We weren't equipped to participate in a healthy relationship; neither
of us had seen examples of them in our families or been very successful in any
of our previous relationships. We were each looking for someone to help us get
free from the pain of our pasts. Our first child was born less than two years
after we got married, when we were both full-time graduate students, saddled
with debt and both out of work. The stress level was almost unbearable at times.
And then there were all the vast differences between us. Although most
couples tend to complement each other with their differences, ours have always
seemed inordinately extreme. In most personality traits, we represent opposite
ends of the spectrum: I am detailed-oriented, Charlie is a generalist; I favor
strict parenting, Charlie doesn't; I am an outgoing, social person, Charlie is
more of an introvert; I go to bed early, he stays up late; I like to get to the
airport with hours to spare, a fifteen-minute wait is too much for him; I
believe in planning and preparation, Charlie favors spontaneity; I seek
connection when I am stressed, Charlie solitude; my strength is commitment,
Charlie's is letting go; when we teach, I use notes, while he prefers to wing
it; I'm a talker, he's a thinker; I manage money, he spends it. The list goes
on, but you get the idea. Over the years, people have asked us countless times,
"How did you guys ever get together? And how did you stay together?"
In the early years of our marriage, because neither of us knew how to deal
with our differences, we frequently found ourselves in conflict. It wasn't the
differences themselves that kept getting us in trouble, but our reactions to
them. Like many couples, we attempted to do away with our differences by trying
to change each other or ourselves. Homogenizing our personalities, and thus
eliminating the sources of conflict, seemed at the time to be a good idea. This
strategy, we were to eventually discover, doesn't work. Instead, it produced
further conflict, both within ourselves and between us.
There was, of course, more to our relationship than suffering and struggle.
Had there not been, we could not and would not have stayed together. From our
earliest days, a deeply loving connection has sustained us through the ordeals,
the power struggles, the disappointments, and even the betrayals. We shared
experiences as a couple and as a family that were joyous beyond measure.

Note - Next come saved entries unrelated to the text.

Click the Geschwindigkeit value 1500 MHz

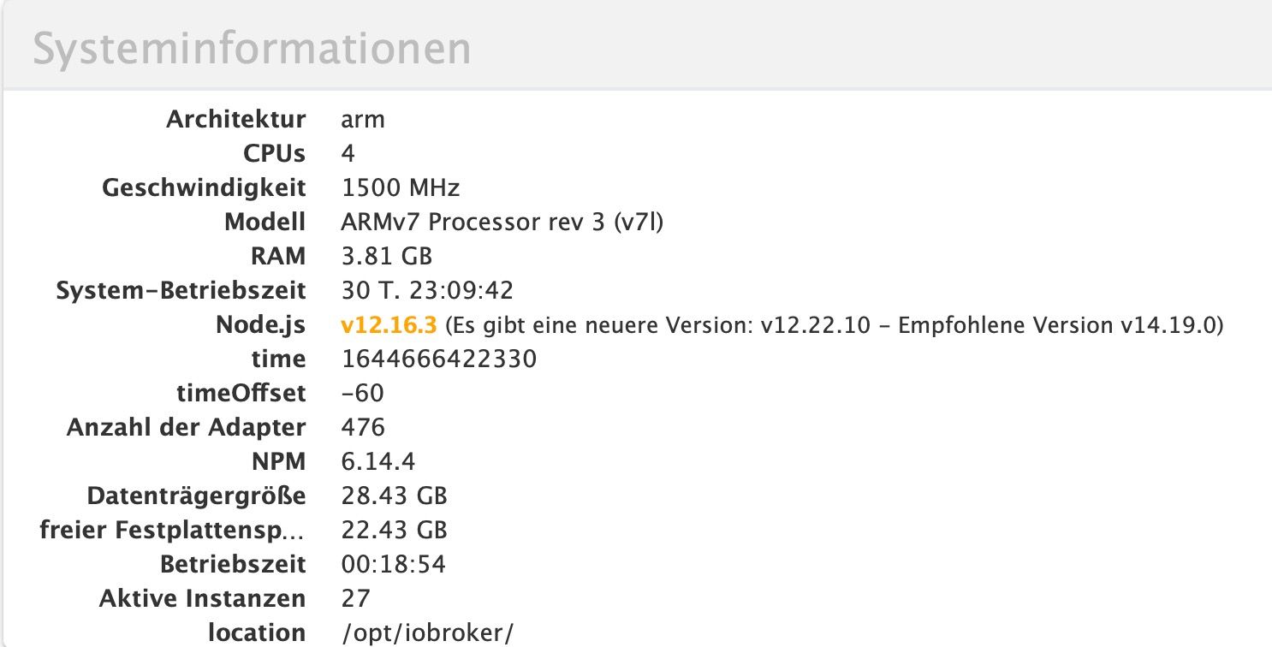click(x=401, y=187)
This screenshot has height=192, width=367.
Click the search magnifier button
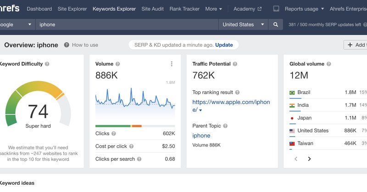[276, 25]
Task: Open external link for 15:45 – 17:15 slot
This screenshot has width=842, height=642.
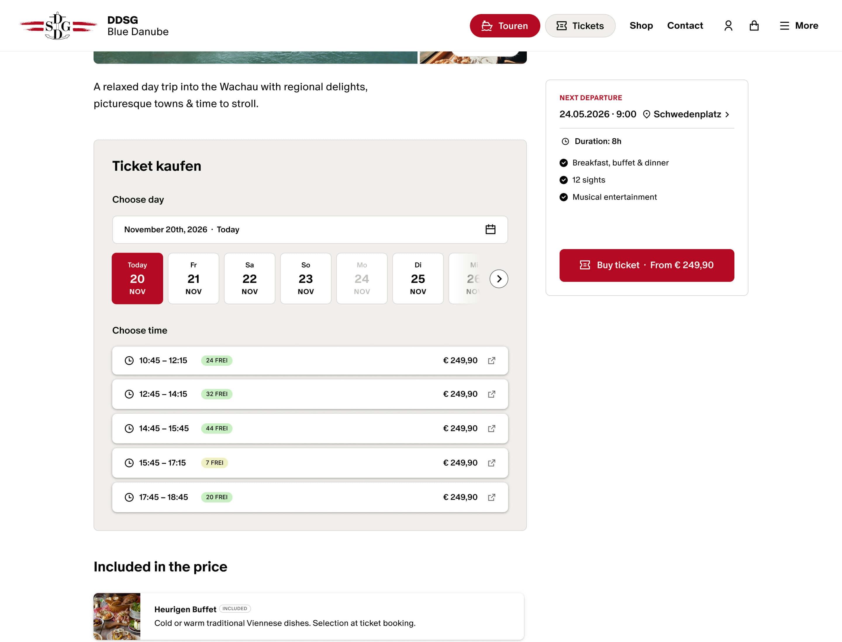Action: [x=492, y=463]
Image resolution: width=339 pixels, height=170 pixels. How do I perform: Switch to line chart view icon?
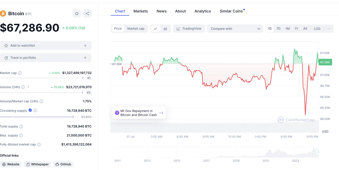(x=156, y=29)
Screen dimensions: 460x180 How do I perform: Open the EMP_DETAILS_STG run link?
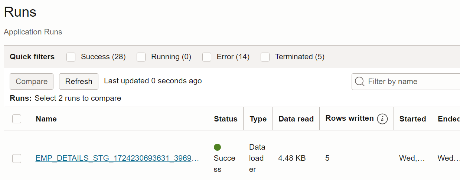pyautogui.click(x=117, y=159)
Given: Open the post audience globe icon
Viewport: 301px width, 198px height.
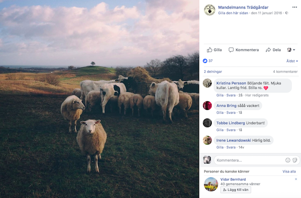Looking at the screenshot, I should (286, 13).
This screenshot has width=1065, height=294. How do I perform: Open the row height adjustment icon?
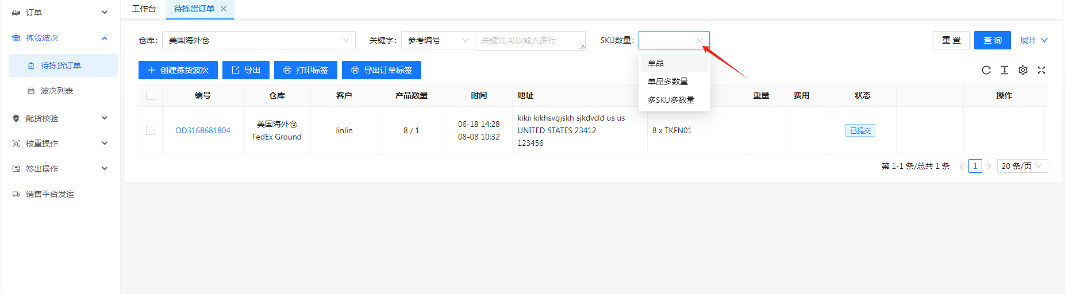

Even the strongest bonds, however, are not immune to the toll that ongoing
struggles can impose on the relationship. For us, the turning point came in
1987, after fifteen years of marriage. Conflict and frustration had worn us down
to the point where we both were questioning whether it was worth it to go on
together. As much as each of us wanted to preserve our marriage and our family,
the strain of dealing with irreconcilable differences was getting to be too
much.
We reached a point where we could see why couples who love each other
choose divorce. For both of us there was sadness and relief in that recognition;
we were grief-stricken that we seemed to be about to lose our marriage but
simultaneously relieved that the struggle might be coming to an end.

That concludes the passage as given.